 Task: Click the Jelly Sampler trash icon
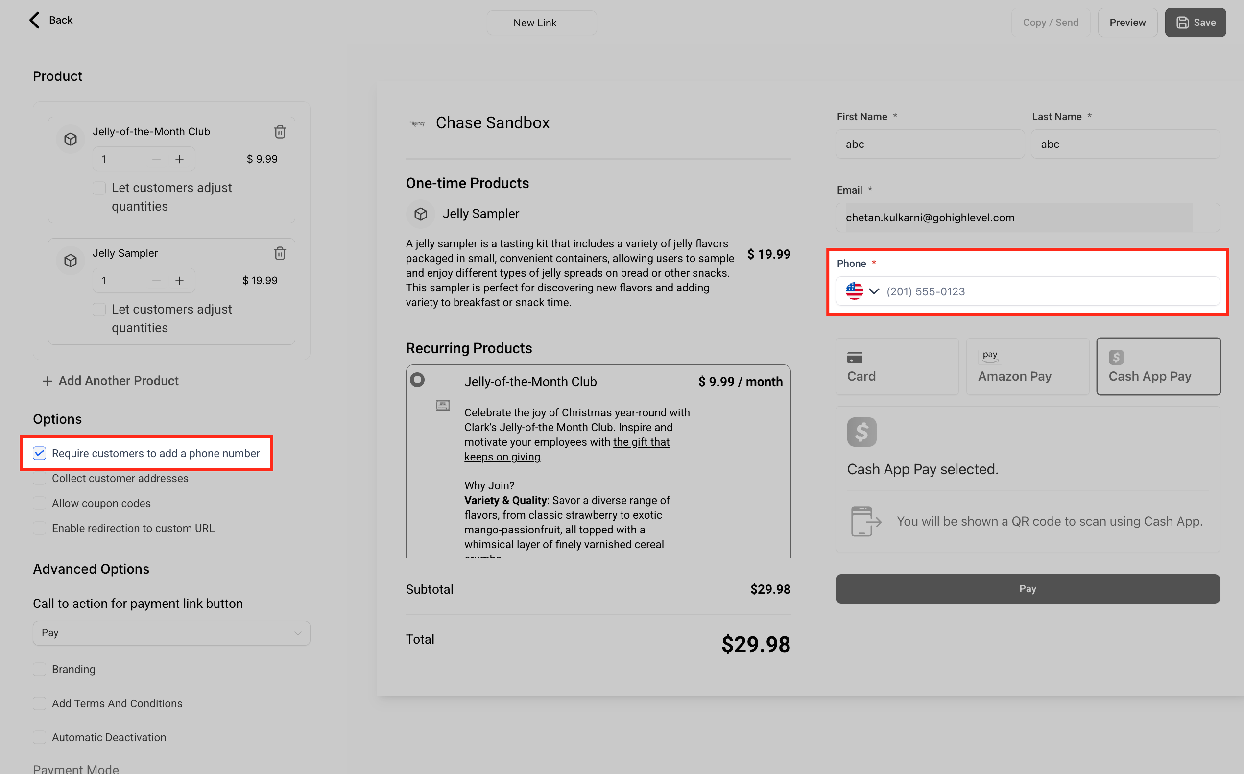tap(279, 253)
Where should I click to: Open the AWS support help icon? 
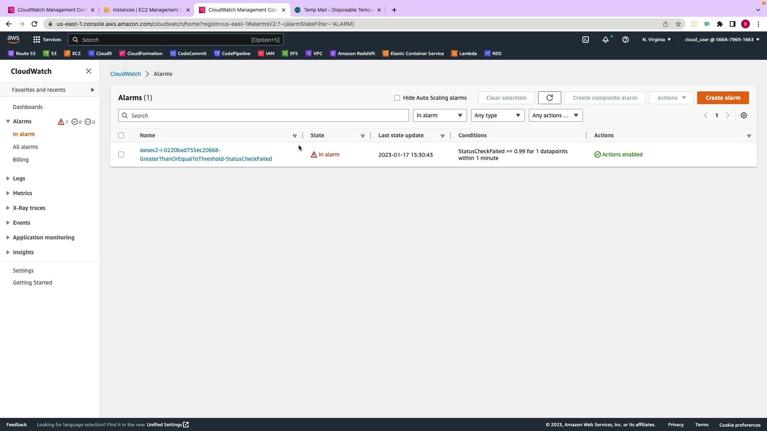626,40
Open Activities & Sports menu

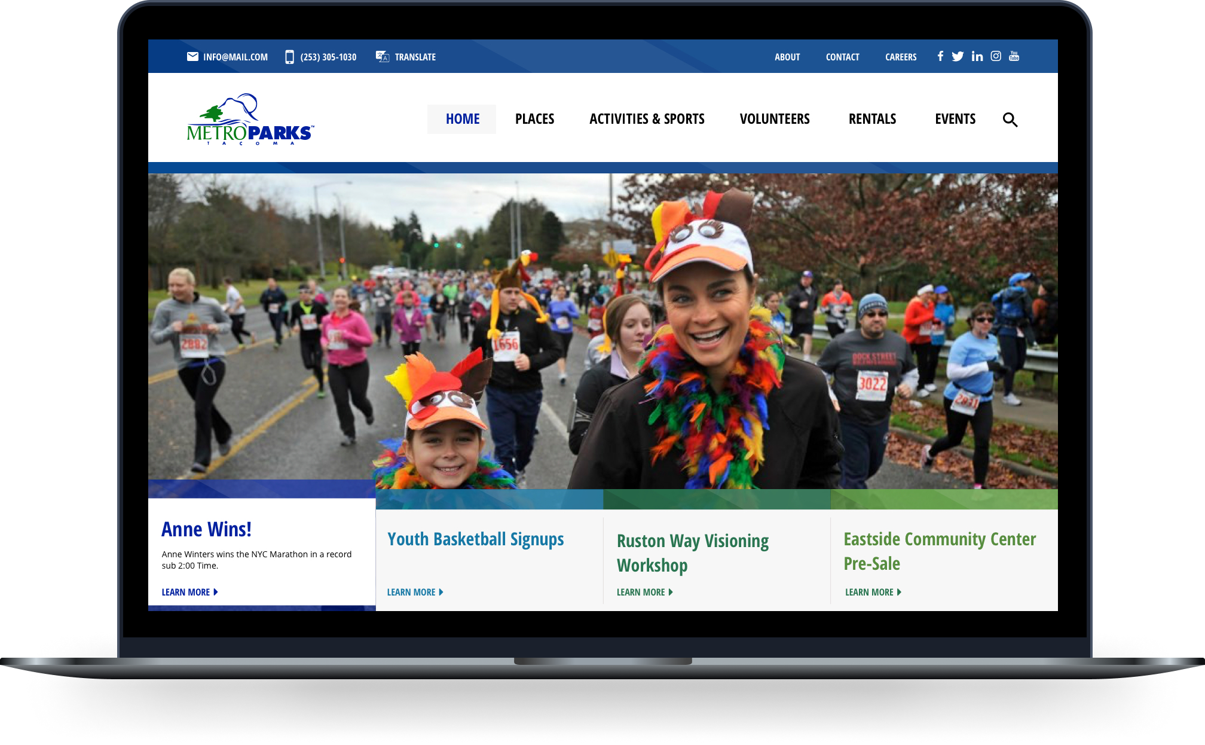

--*--

Required work:
Write out every line above exactly as it is, leaving out the pictures.

Response area:
 Task: Click the Jelly Sampler trash icon
tap(279, 253)
Where should I click to: Open the AWS support help icon? 
626,40
Open Activities & Sports menu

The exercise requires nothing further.